US Supreme Court Justice Ruth Bader Ginsburg passed away over the weekend, leaving a large hole in the hearts of many Americans. The 87-year-old justice lost her battle due to complications with pancreatic cancer, while still sitting on the bench.
The second woman to ever sit on the US Supreme Court, Justice Ginsburg served 27 years in the country’s highest court.
Affectionately known as “the Notorious RBG” amongst young women, her defence of the rights of women and minorities stood out.
“Our Nation has lost a jurist of historic stature. We at the Supreme Court have lost a cherished colleague,” Chief Justice of the US Supreme Court John Roberts said.
A champion for gender discrimination
RBG was the second and only surviving daughter of a working-class family. She was born in Brooklyn in 1933, in the midst of the Great Depression. RBG’s mother marched in the suffragette parades to get the vote for women, a precursor to her daughter’s work.

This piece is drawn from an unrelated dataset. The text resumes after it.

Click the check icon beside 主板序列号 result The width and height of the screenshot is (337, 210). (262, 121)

Some accomplishments of RBG’s:
- Affording women the right to sign a mortgage without a man;
- affording women the right to have a bank account without a male co-signer
- affording everyone the right to have a job without being discriminated based on gender;
- affording women the right to be pregnant/have children and work;
- affording women the right to a pension equal to male counterparts;
- affording men the right to receive widowers Social Security benefits; and much more.

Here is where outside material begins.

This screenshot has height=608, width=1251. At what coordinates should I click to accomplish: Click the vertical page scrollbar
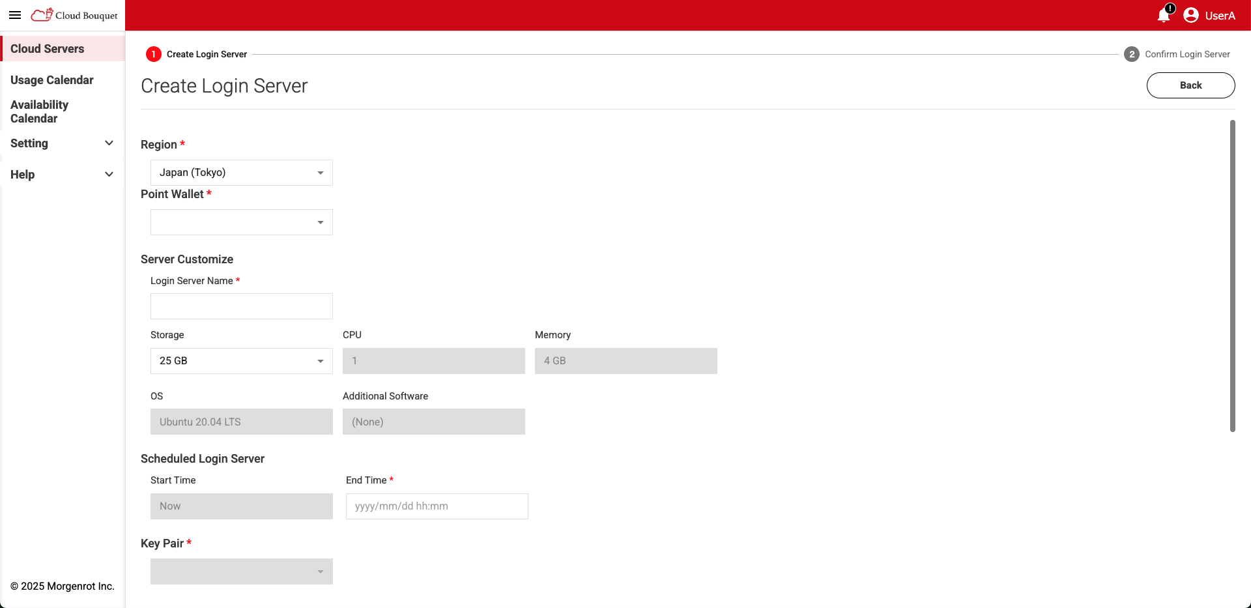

Ill-timed fate means once again conservatives threaten to get stranglehold on SCOTUS
RBG’s death means that the US President, Donald J. Trump, is set to appoint a new US Supreme Court Justice. The current Court is a 5-4 conservative majority, and with Republicans in power in the Senate, it’s likely that another conservative will take the reigns.
“My most fervent wish is that I not be replaced until a new president is installed,” Ruth Bader Ginsburg’s final statement.